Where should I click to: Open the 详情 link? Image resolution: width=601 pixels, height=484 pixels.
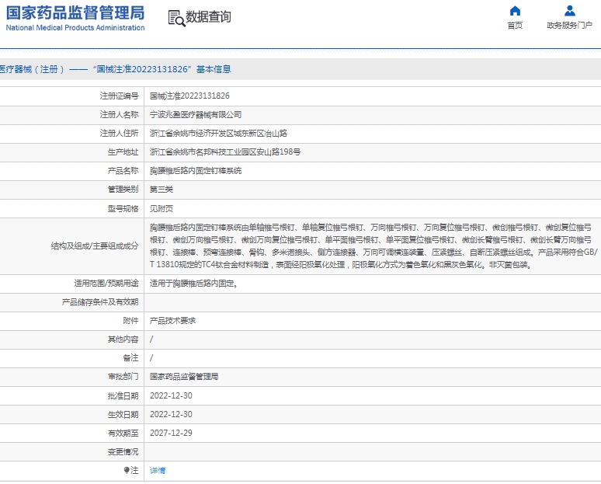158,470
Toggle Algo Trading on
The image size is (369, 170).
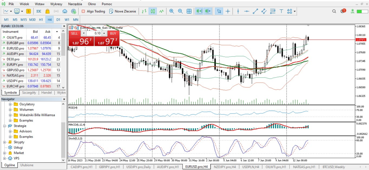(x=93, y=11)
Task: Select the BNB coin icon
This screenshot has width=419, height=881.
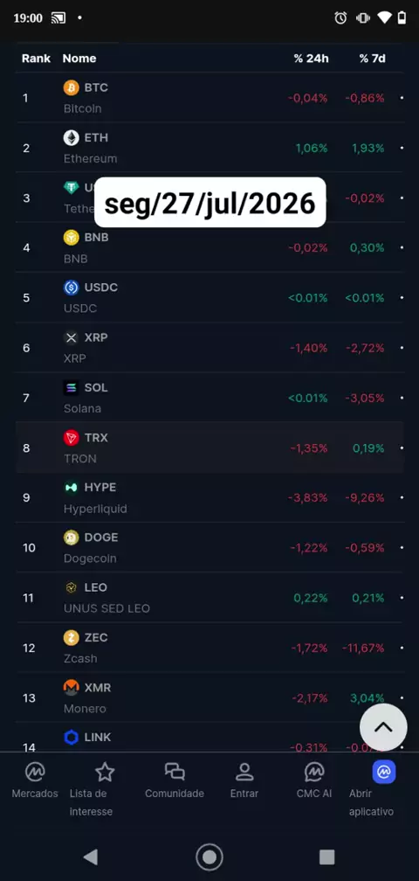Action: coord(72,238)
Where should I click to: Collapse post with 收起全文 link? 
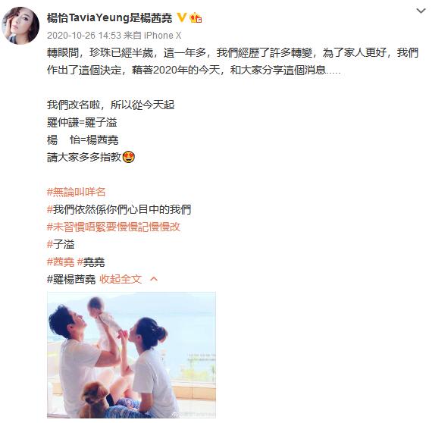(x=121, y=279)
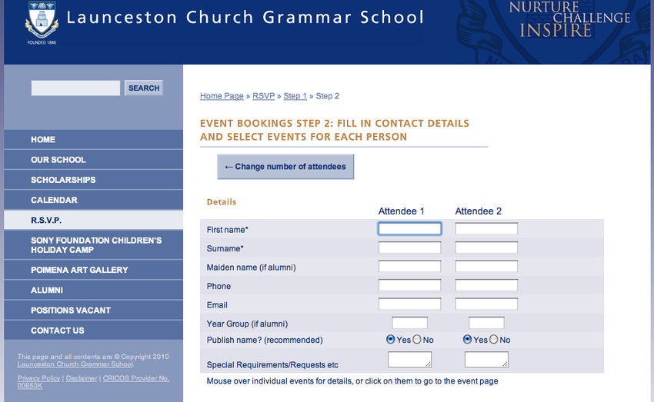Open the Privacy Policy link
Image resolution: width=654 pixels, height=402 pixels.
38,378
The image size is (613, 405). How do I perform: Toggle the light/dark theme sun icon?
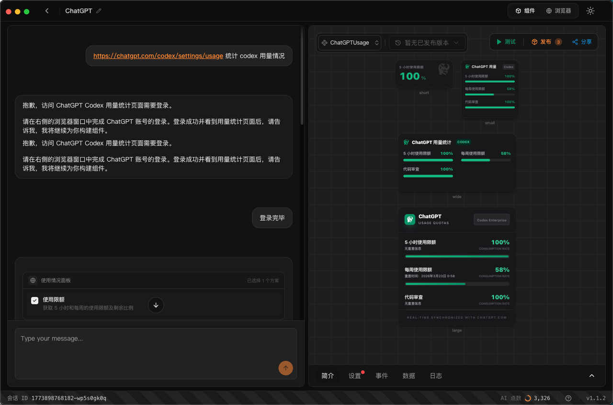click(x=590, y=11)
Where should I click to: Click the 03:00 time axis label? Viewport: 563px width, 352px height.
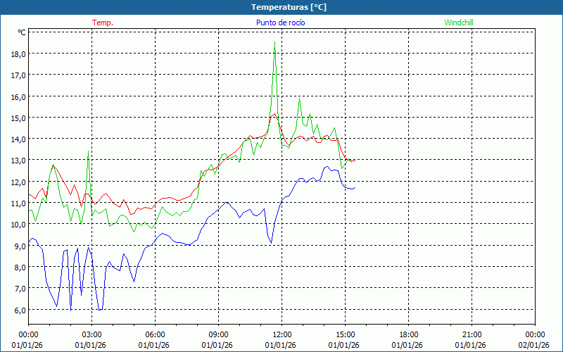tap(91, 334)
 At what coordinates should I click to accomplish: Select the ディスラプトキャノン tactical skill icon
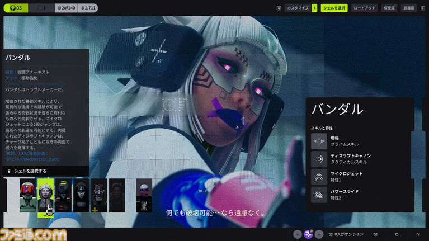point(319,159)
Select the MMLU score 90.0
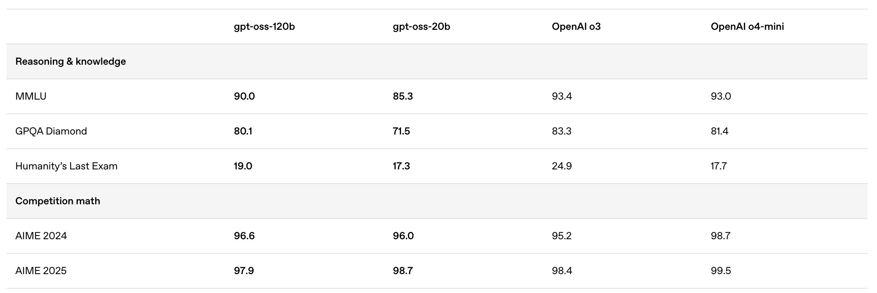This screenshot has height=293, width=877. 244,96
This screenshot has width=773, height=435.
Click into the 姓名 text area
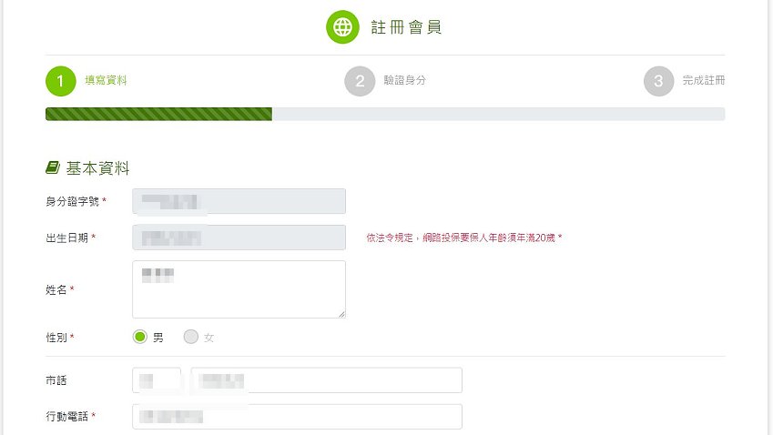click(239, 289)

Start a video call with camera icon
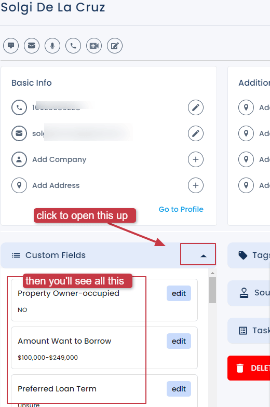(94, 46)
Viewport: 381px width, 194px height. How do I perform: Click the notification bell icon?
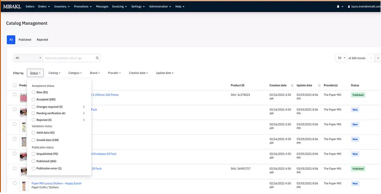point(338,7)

* * *

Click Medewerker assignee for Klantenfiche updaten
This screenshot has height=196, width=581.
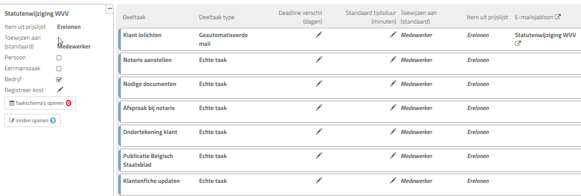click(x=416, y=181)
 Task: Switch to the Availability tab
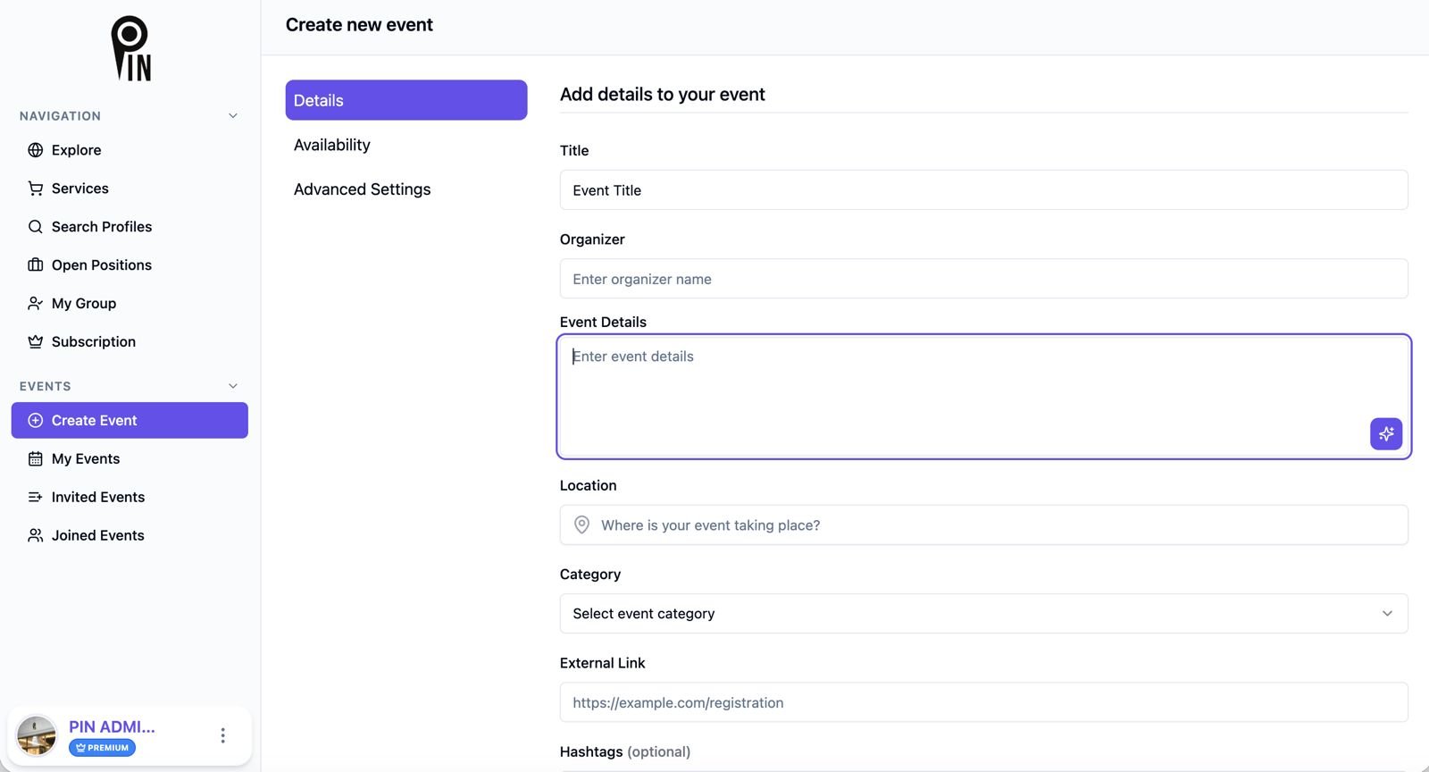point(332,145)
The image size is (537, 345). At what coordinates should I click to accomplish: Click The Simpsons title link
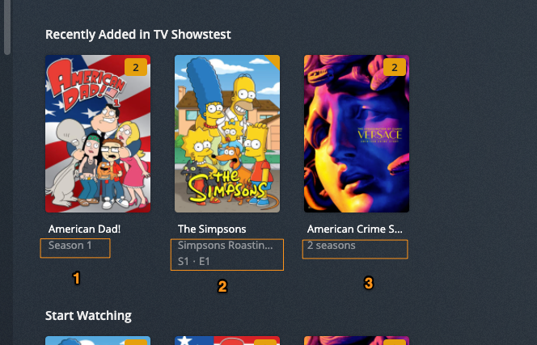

==

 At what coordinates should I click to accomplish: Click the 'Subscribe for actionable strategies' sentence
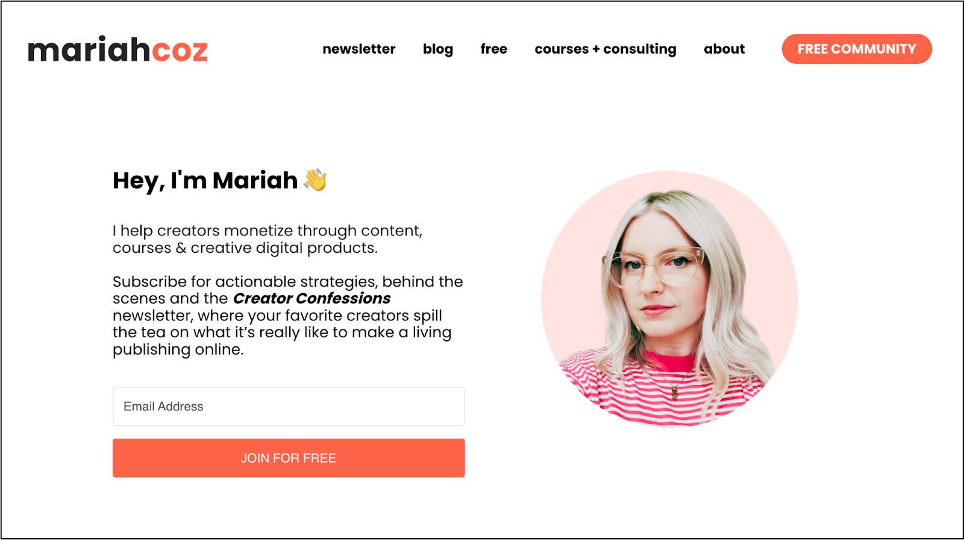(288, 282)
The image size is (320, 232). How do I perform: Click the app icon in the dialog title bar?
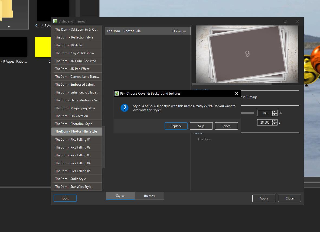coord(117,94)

Problem to work on:
Look above for the line with "The image size is (613, 405)." and the line with "This screenshot has width=773, height=435.", then copy exactly the lines from the first through the second, both kept, with no pictures.

Written response:
The image size is (613, 405). How do I perform: Toggle the light/dark theme sun icon?
click(x=590, y=11)
Where should I click to: Click the 03:00 time axis label? Viewport: 563px width, 352px height.
tap(91, 334)
 At what coordinates should I click to accomplish: Select the ディスラプトキャノン tactical skill icon
point(319,159)
Select the MMLU score 90.0
This screenshot has height=293, width=877. 244,96
This screenshot has width=773, height=435.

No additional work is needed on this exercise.